_What is expected_:
Search the data for "computer". Each line containing it is to be copied.

[Screenshot grounding data]
┄┄┄┄┄┄┄┄┄┄

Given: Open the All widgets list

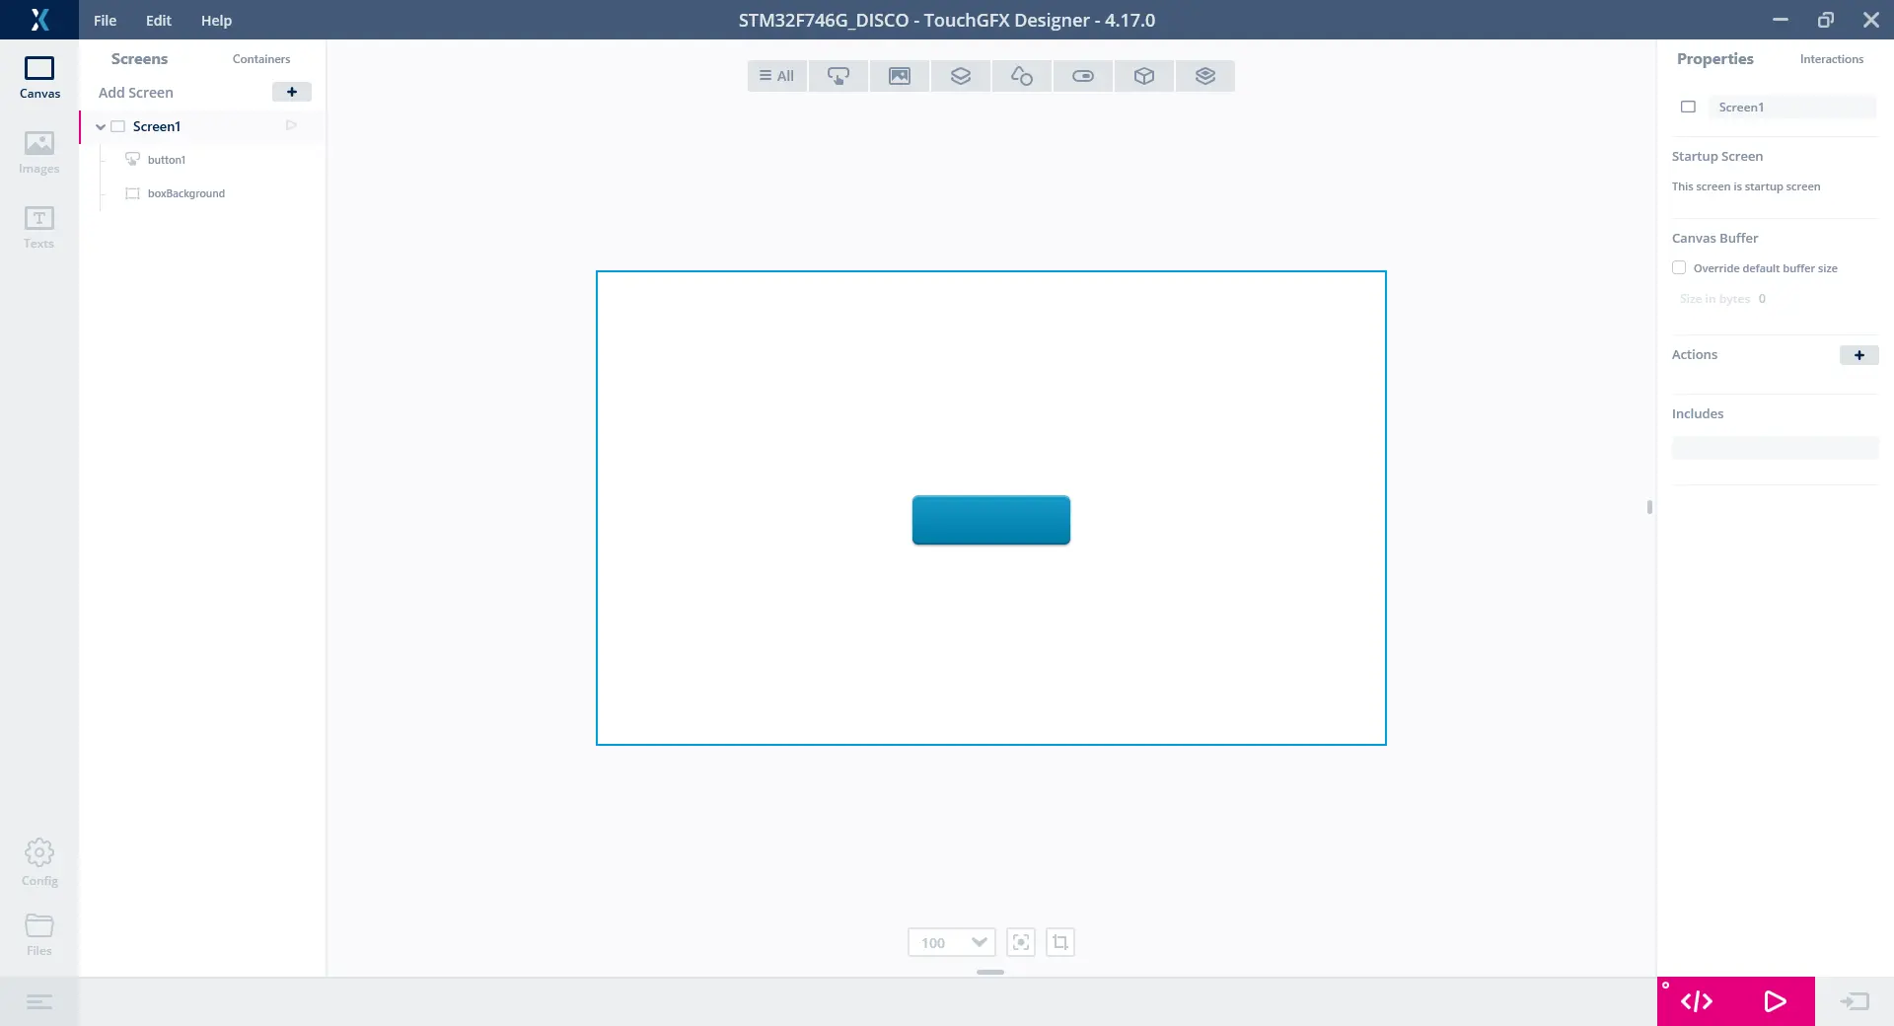Looking at the screenshot, I should 777,76.
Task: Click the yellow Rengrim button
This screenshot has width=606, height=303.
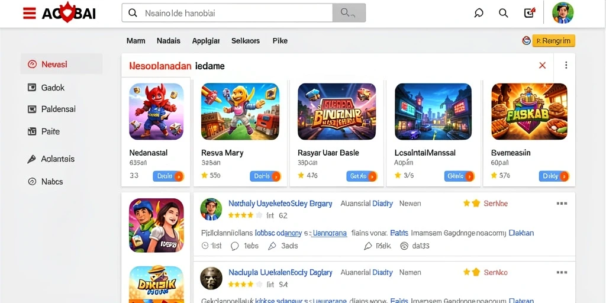Action: (553, 41)
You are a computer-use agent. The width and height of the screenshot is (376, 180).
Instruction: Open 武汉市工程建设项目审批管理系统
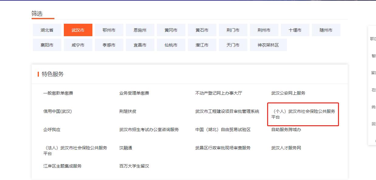pos(226,111)
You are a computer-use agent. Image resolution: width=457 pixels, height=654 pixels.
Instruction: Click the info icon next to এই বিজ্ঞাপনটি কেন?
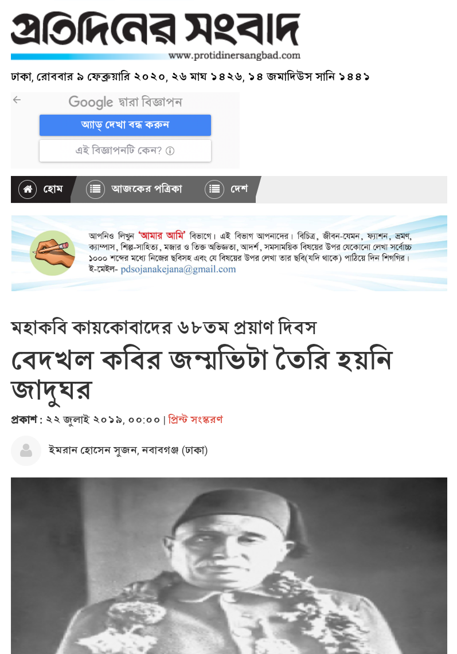pos(170,151)
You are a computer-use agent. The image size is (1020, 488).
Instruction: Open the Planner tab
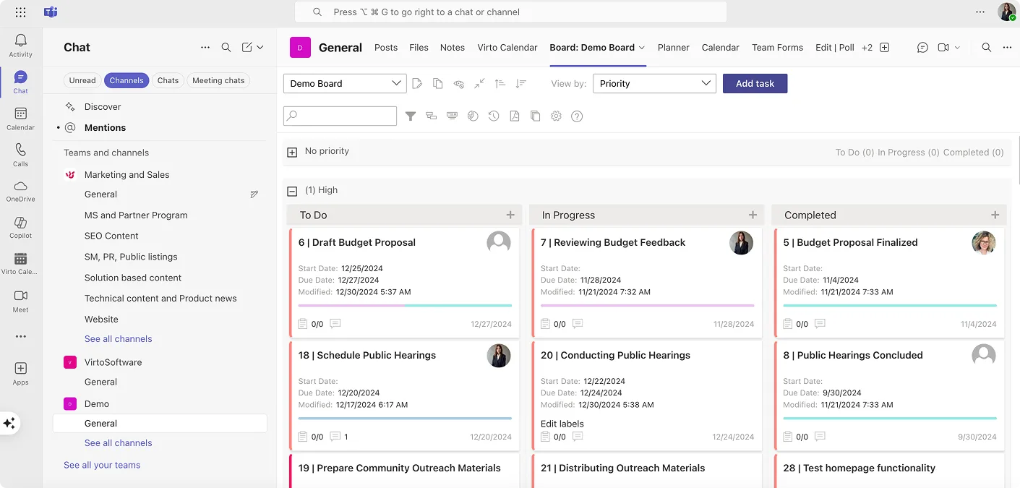click(x=673, y=47)
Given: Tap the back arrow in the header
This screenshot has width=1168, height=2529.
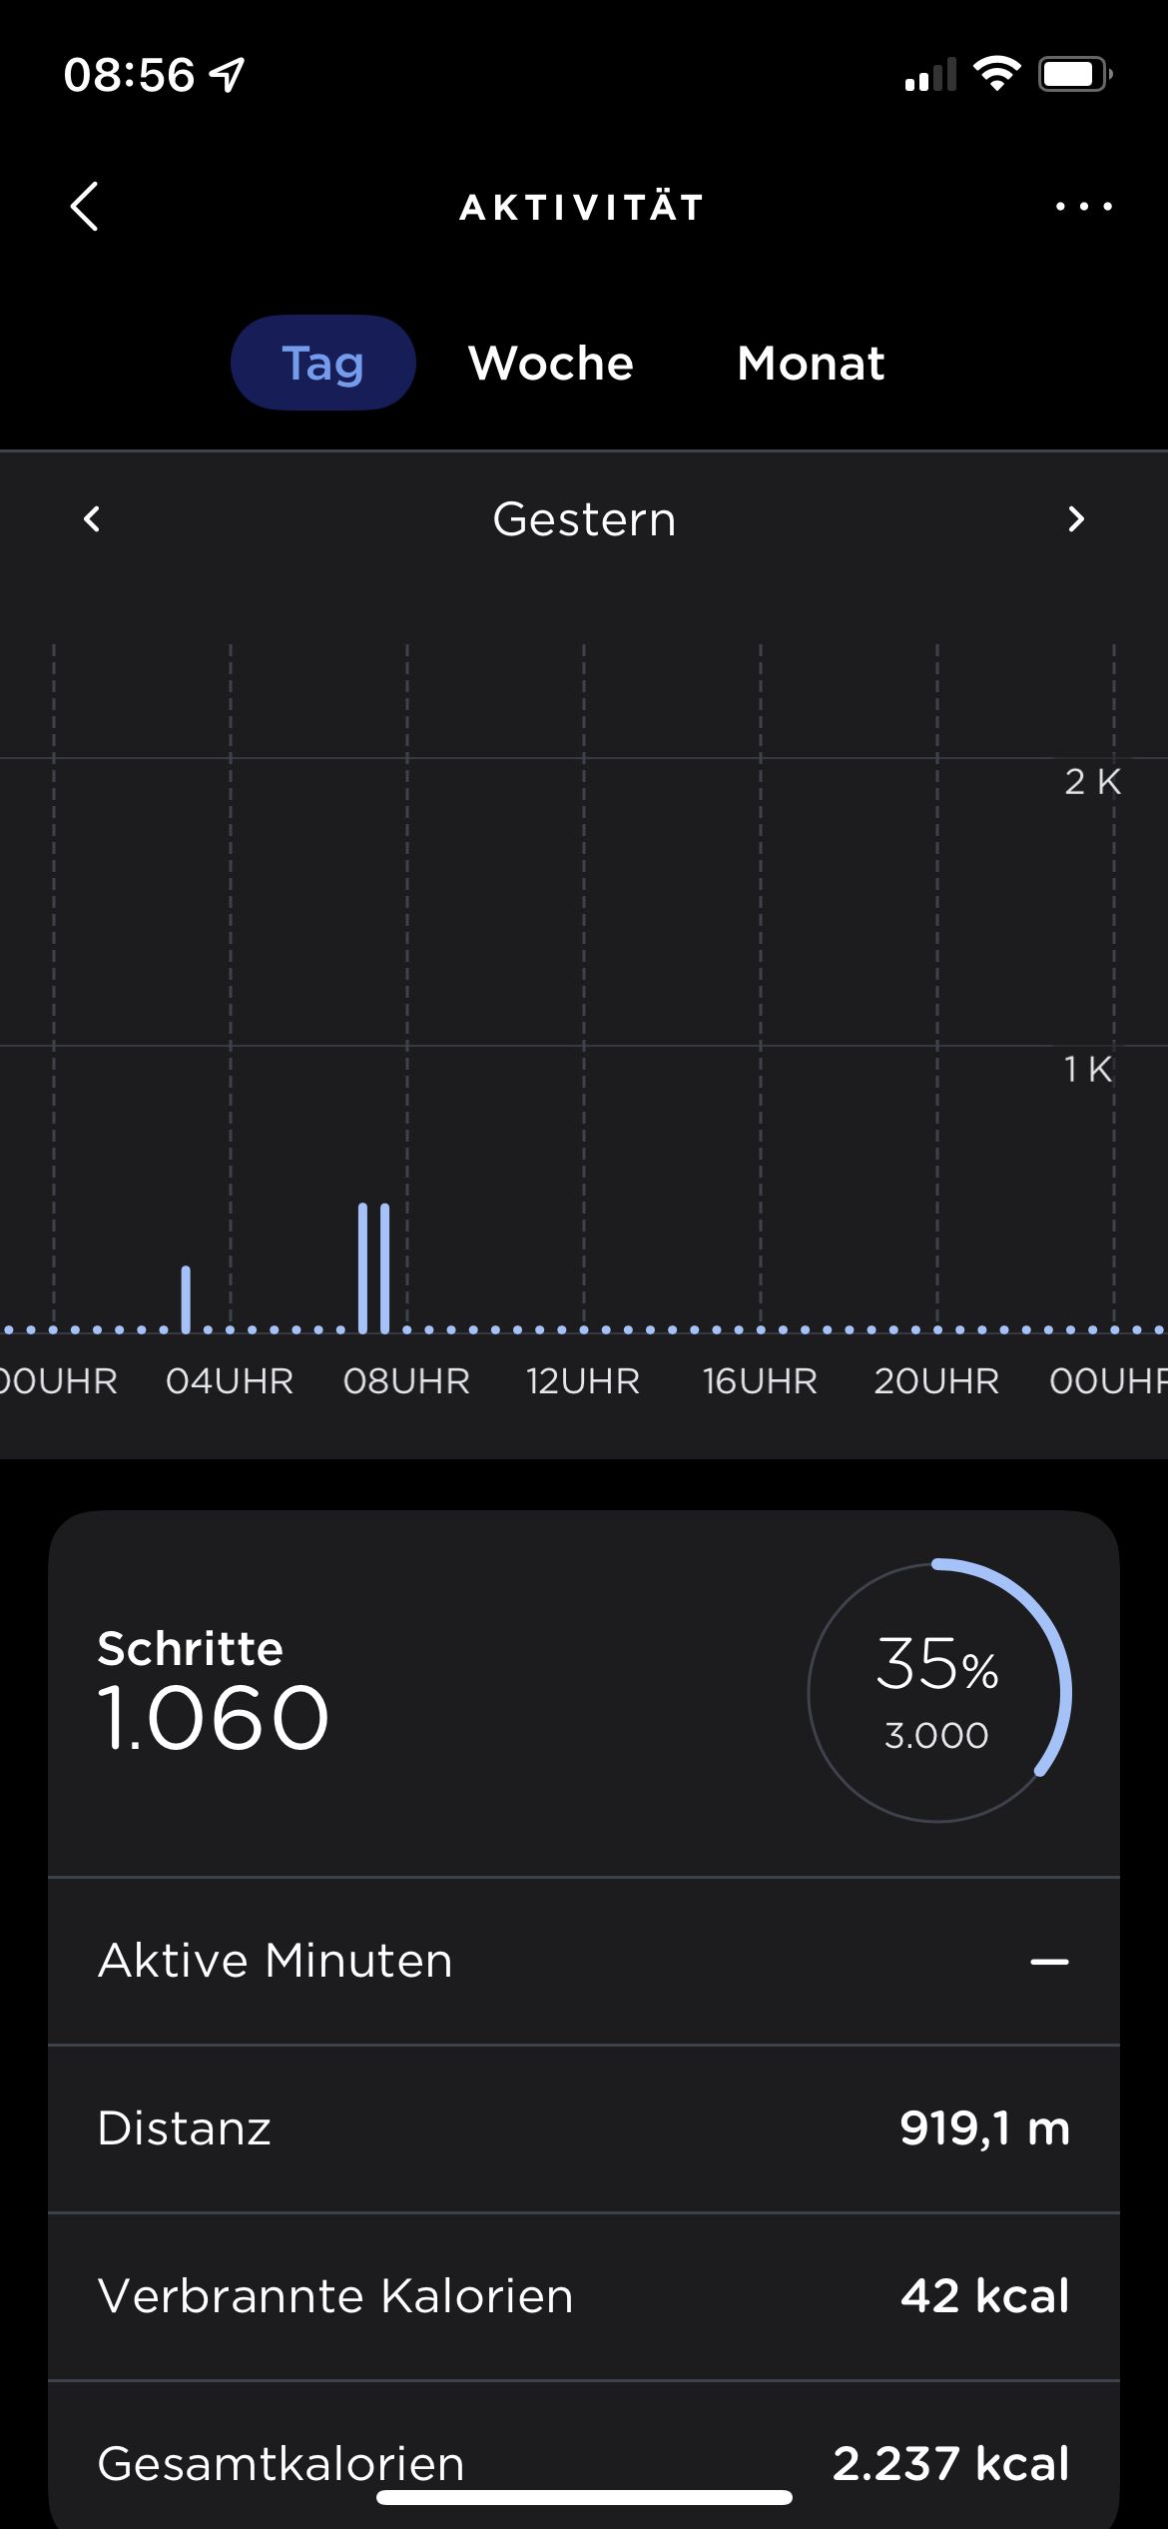Looking at the screenshot, I should [85, 207].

┄┄┄┄┄┄┄┄┄┄

_Answer box_:
You are a computer-use agent. The width and height of the screenshot is (376, 180).
You are a computer-use agent. Image resolution: width=457 pixels, height=654 pixels.
You are a computer-use agent. The image size is (1020, 488).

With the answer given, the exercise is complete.